Corrections officer, Charlie, likes Lucius and provides him with little treats (there's something of a Barrowclough-Fletcher thing going on, an unlikely comparison, but it's there). Charlie doesn't last long, replaced by Valdez, a mean SOB, who sees himself as the instrument of society's vengeance. Lawyer, Mary Jane Hanrahan, loaded up with Catholic guilt, has a white saviour thing going with Angel - it doesn't end well.
Magda Willi's traverse stage looks like a fencing piste on which the characters lunge and parry, with words as weapons. And what a lot of words there are - a suspension of disbelief is required to accept that everyone is quite so articulate and philosophical, but that's hardly new in prison dramas. The voice of the playwright does get a little too foregrounded at times.

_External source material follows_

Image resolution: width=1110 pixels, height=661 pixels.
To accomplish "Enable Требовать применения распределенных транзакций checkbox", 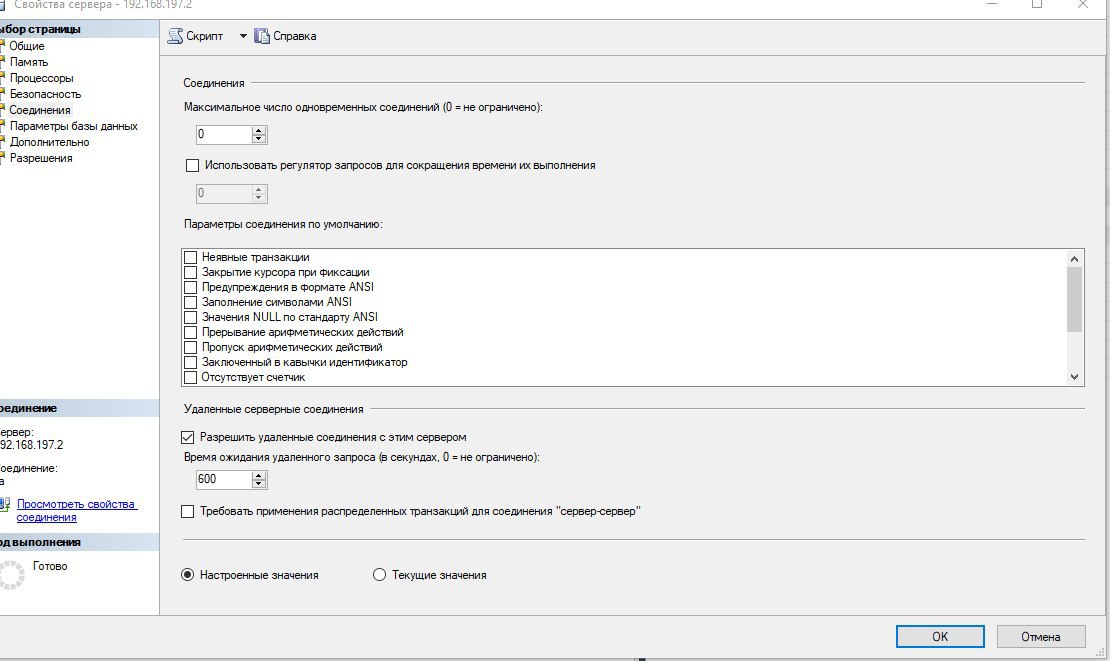I will (187, 512).
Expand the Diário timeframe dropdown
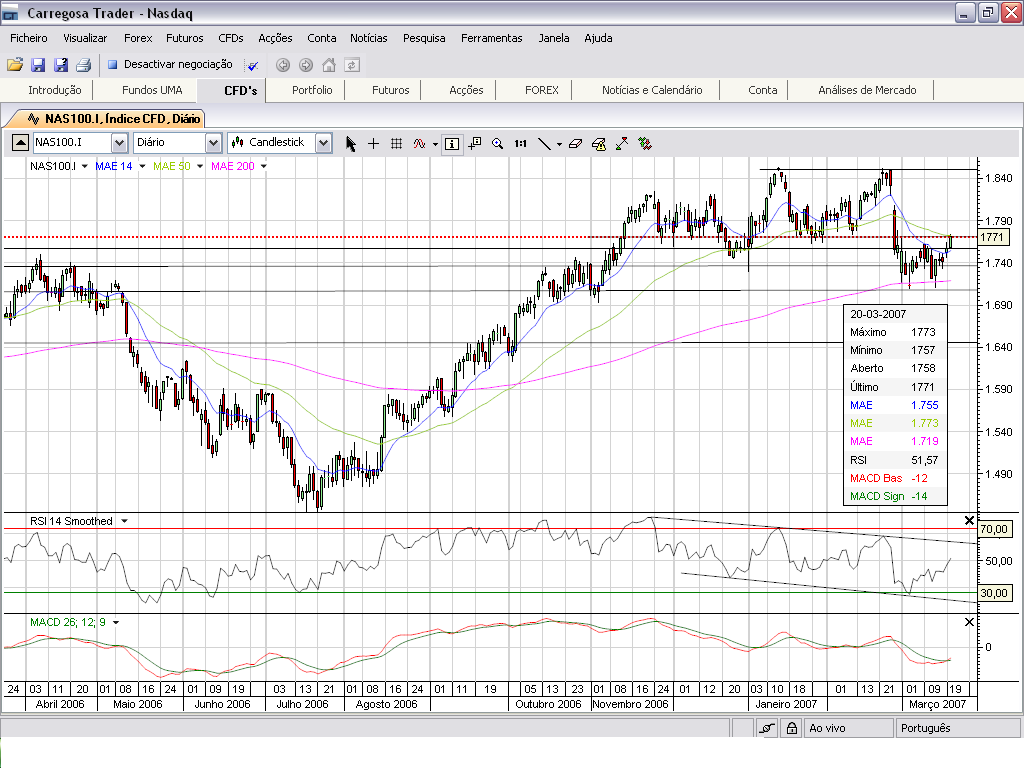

Oberon Ka Adjepong is a force of nature as Lucius - you see why he entrances Angel and Charlie and why Valdez stalks him with a hostility born of fear and envy. Ukweli Roach catches Angel's vulnerability and his journey from tongue-tied kid to spiritual salvation at a frightening cost (whether you believe in that arc or not might depend on your view of religion, an institution that plays a significantly different role in life as lived on different sides of the Atlantic).
Dervla Kirwan spends some time berating us and some time berating Angel, cleverly constructing a lawyer to whom we initially warm, but whose decisions show that the skin she has in the game is as self-serving as the cult leader's fleecing of his flock to fund holidays in Aspen. In Prisonland USA, false prophets come in many guises.
The guards never really step out of their caricature roles, but the whiff of menace clings to Joplin Sibtain's Valdez, a man who, were he in Angel's shoes, would have shot rather higher one suspects.
Director, Kate Hewitt, keeps the pace high, the philosophical debates fizzing with the street argot of NYC even as the Socratic dialogue plays out. Peter Rice's sound adds to the walled-in atmosphere, the subtle mic-ing of the actors' voices giving a faint echo that speaks of space (physical and temporal) that stretches into the distance.
Impressive as it is (a worthy Olivier Award nominee in 2003 for its production at the Donmar), the drama feels so rooted in the transactional nature of American "justice" and in the religious (rather than secular) conception of redemption that full engagement proved difficult to establish and then sustain. Maybe it's too comforting always to believe that this stuff happens to other people - it's easier to be a mini Sherman McCoy before his fall rather than after.
For all that, it's a timely and important revival of a play that looks you in the eye and refuses to blink.
Jesus Hopped The "A" Train continues at the Young Vic until 6 April.